Theres these five sorority chicks, Linda (Robyn!), Kim, Janey, Jessica and Suzanne. They buy the old Hockstatter house to be their new sorority house. Only thing is the place has been on the market for 5 years. Clive Hockstatter brutally murdered his family there. His neighbor, Orville Ketchum tried to stop him but failed. The girls meet Ketchum and think he's creepy. But they have a lot of work to do since the place is in disrepair. Theres no electricity and no phone service hooked up yet. They decide to spend the night and begin working on the place in the morning. Detective Lt. Block and his partner Sgt. Shawley are on their way to the house but get cut off because a storm has washed out the bridge. Block was there when Hockstatter was killed and thinks there may be trouble in the house. He's right because the girls all dress in negligees and have a seance with a ouija board. It doesn't go well and they go to bed. But within an hour two of them turn up dead. Linda, Kim and Jessica are the only ones left and they think Ketchum is trying to kill them. Soon it becomes apparent that Jessica has been possessed by Hockstatter's spirit and she kills Kim and tries to kill Linda. Linda has to stab her friend, but Ketchum gets the blame for the murders....actually I could elaborate, but who cares? These chicks are hot! They're half naked through the entire film! A plot is superflous!
ARE YOU KIDDING ME?:
1.) No wonder Hockstatter's house has been on the market for five years! Its a dump! No one bothered to clean it up? how'd the realtors even sell the place!?
2.) Speaking of cleaning up the house, all of Hockstatter's tools and stuff are still in the basement? Don't the police take that stuff when a murder has been committed?
3.) This town must really be broke. Police detectives have to drive around in patrol cars and answer disturbance calls.
4.) Newsflash! Sorority chicks dress in negligees at a whim! Man, where were these chicks when I was in college! (this fact kept the movie going for me!) I really have a thing for Robyn.
5.) Aw, BOO! In the nudie bar scene there are stereotypicals arabs smoking a hookah and an italian guy in a mobster suit. They might as well had a black man with an afro and a boom box! Boo!
6.) Robyn Harris has the most magnificent pair of boobs I've ever seen.
NUDITY AND SEX: Look at the name of this film and tell me what you think.
HUH?: When Linda, Kim and Jessica think that the killer is in the house they run outside and plan on heading for the hills. Now, they have three long knives...but they see Ketchum across the street, surmise he is the killer, and run back inside. Are you girls nuts? There are three of you with knives and he's unarmed! Jessica is an Amazon! I think they should have gone for it.
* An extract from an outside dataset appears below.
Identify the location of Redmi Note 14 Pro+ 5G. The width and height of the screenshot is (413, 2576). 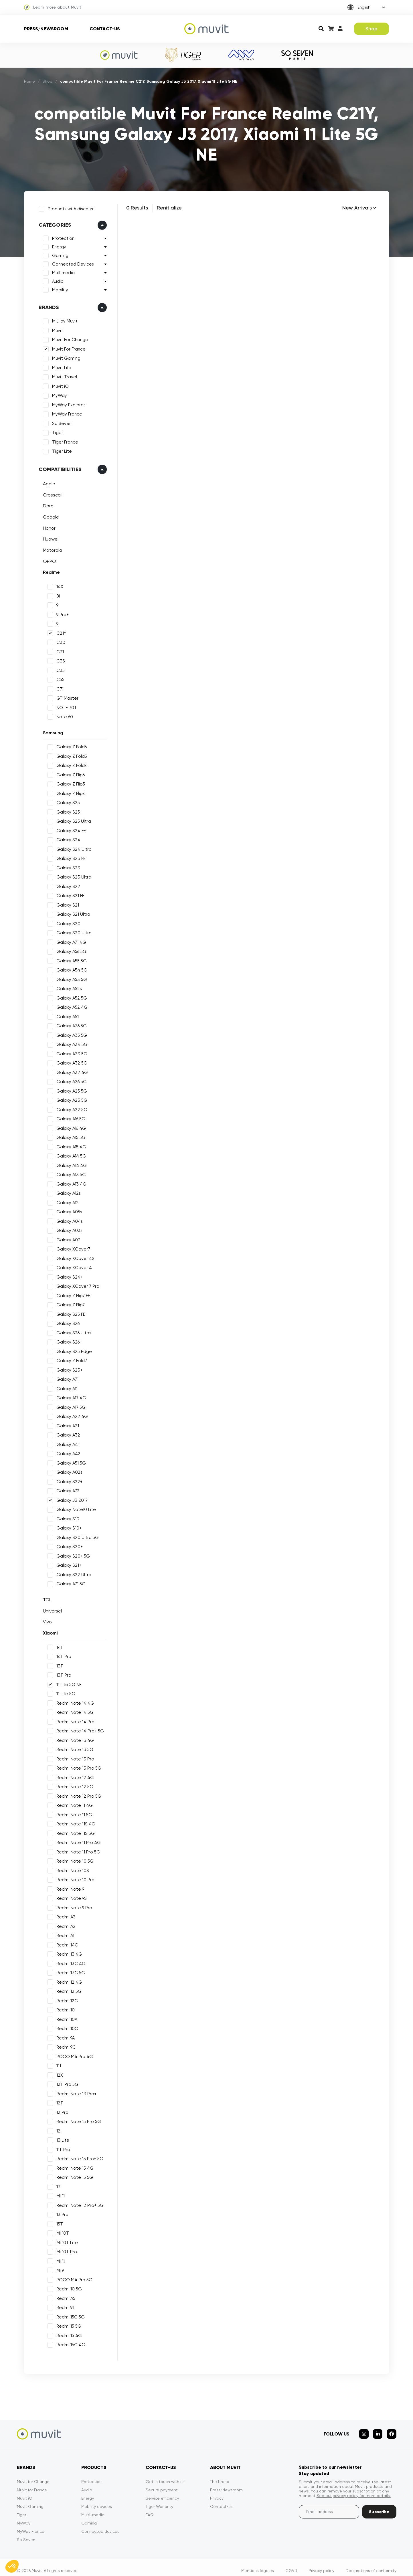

When Ketchum gets in the house Linda beats the crap out of him! She stabs him and chokes him with a chain, leaving splatters of blood on her, um, chest. She finds the bathroom door all bashed in and suddenly her chest is soaked in blood. I gues it could have spread on her shirt, but thats a lot of blood and a lot of area to cover. (snicker)
THE TALLY: The only reason this movie was made was to get some playboy bunnies to show their goodies. I honestly didn't realize this until I actually got home. (I just saw the title on the box and figured it HAD to be cheesey) Well, its cheesey all right, with extra cheesecake. Being a guy, I have to give it at least a four devils. I'd give it five devils, but I don't want any ladies out there to think I'm a total bastard! (But guys, well, Robyn Harris is HOT!)